En l’espèce, M. [W] [K], succombant à l’instance, sera condamné aux entiers dépens.
Sur les frais irrépétibles
Selon l’article 700 du Code de procédure civile, le juge condamne la partie tenue aux dépens ou qui perd son procès à payer à l’autre partie la somme qu’il détermine, au titre des frais exposés et non compris dans les dépens. Dans tous les cas, le juge tient compte de l’équité ou de la situation économique de la partie condamnée. Il peut, même d’office, pour des raisons tirées des mêmes considérations, dire qu’il n’y a pas lieu à ces condamnations.
En l’espèce, M. [W] [K], partie tenue aux dépens, sera condamnée à verser à Mme [X] [J] et M. [G] [V] une indemnité que l’équité commande de fixer à la somme de 3.000 euros ; étant ici précisé que le coût du constat d’huissier du 29 décembre 2022 a été pris en compte au titre des dommages et intérêts alloués aux demandeurs.

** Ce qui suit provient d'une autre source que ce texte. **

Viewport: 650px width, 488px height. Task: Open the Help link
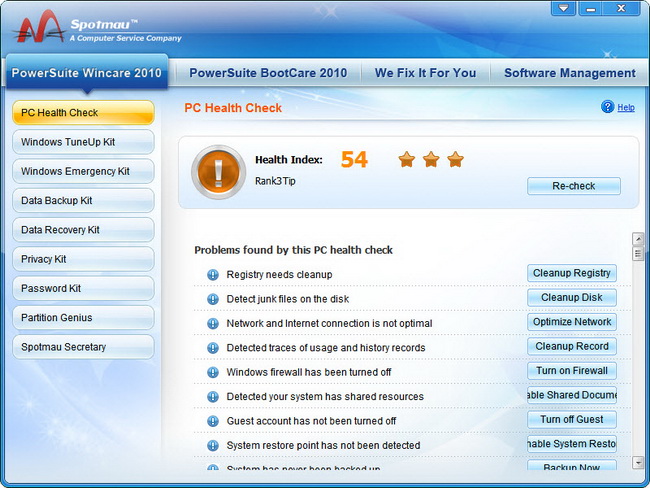(x=626, y=108)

La demande à ce titre de M. [W] [K], qui succombe, sera en revanche rejetée.
Sur l’exécution provisoire
Selon l’article 514 du code de procédure civile, les décisions de première instance sont de droit exécutoires à titre provisoire à moins que la loi ou la décision rendue n’en dispose autrement. L’article 514-1 du même code dispose que le juge peut écarter l’exécution provisoire de droit, en tout ou partie, s’il estime qu’elle est incompatible avec la nature de l’affaire.

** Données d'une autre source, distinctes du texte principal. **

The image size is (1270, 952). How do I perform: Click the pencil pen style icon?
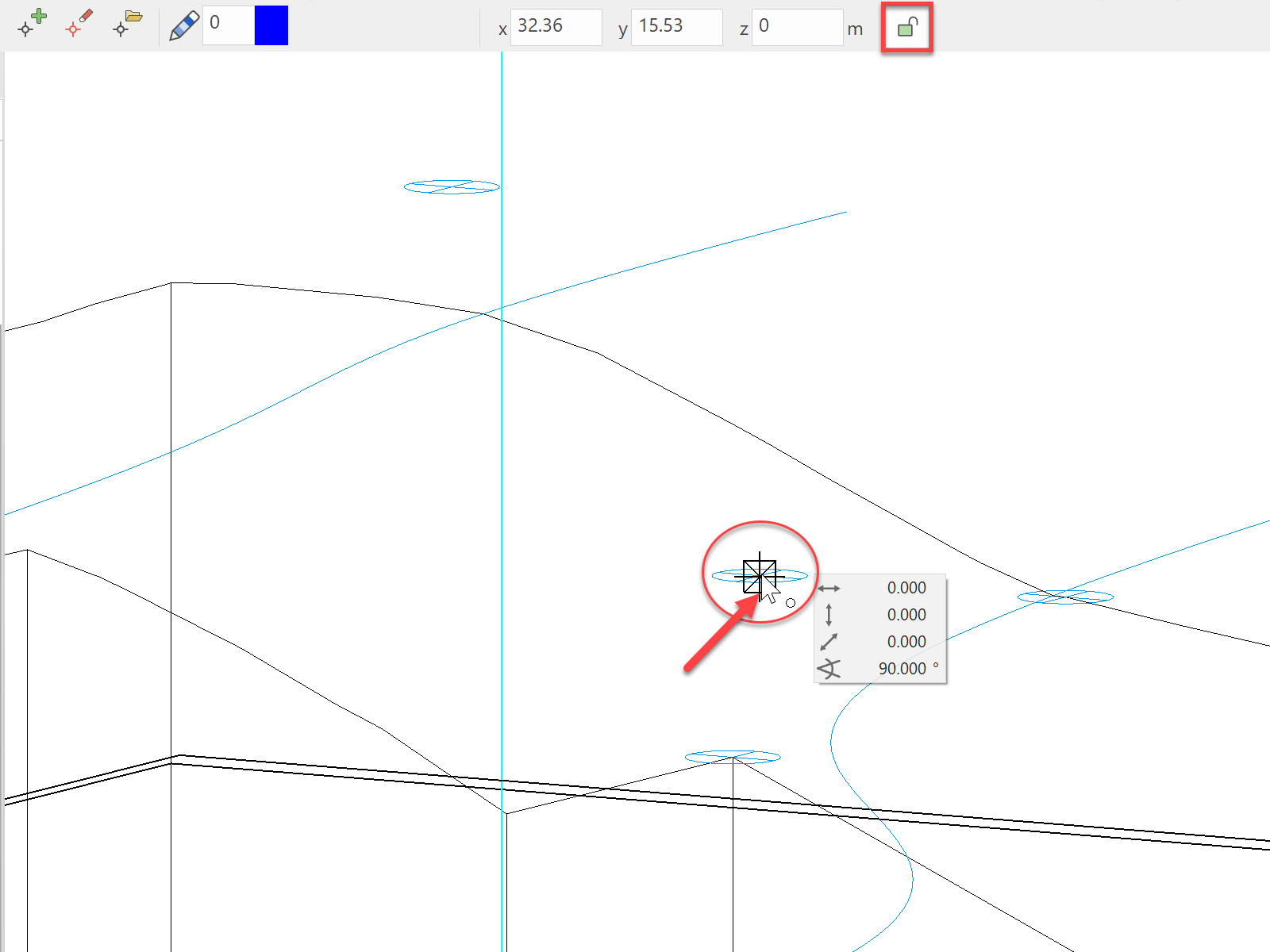(x=184, y=26)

En l’espèce, aucune circonstance ne justifie de déroger à l’exécution provisoire de droit de la présente décision en application des dispositions précitées.
PAR CES MOTIFS
Le tribunal, statuant publiquement, en premier ressort, par jugement contradictoire, prononcé par mise à disposition au greffe,
CONDAMNE M. [W] [K] à restituer à Mme [X] [J] et M. [G] [V] la somme de 2.000 euros sur le prix de vente des lots de copropriété n°101 (un appartement au rez-de-chaussée) et n°216 (un parking) dépendant d’un ensemble immobilier sis à [Localité 5] (93) [Adresse 2], acquis le 8 novembre 2022 suivant acte authentique reçu par Maître [H] [U], notaire à [Localité 6] ;
04/11/2025
CONDAMNE M. [W] [K] à payer à Mme [X] [J] et M. [G] [V] la somme de 5.000 euros à titre de dommages et intérêts ;
DEBOUTE M. [W] [K] de sa demande en paiement de dommages et intérêts ;
CONDAMNE M. [W] [K] à payer à Mme [X] [J] et M. [G] [V] la somme de 3.000 euros en application de l’article 700 du code de procédure civile ;
REJETTE la demande de M. [W] [K] sur le fondement de l’article 700 du code de procédure civile ;
CONDAMNE M. [W] [K] aux entiers dépens ;
RAPPELLE que la présente décision est exécutoire de plein droit par provision.
La minute est signée par Madame Tiphaine SIMON, juge, assistée de Madame Maud THOBOR, greffière.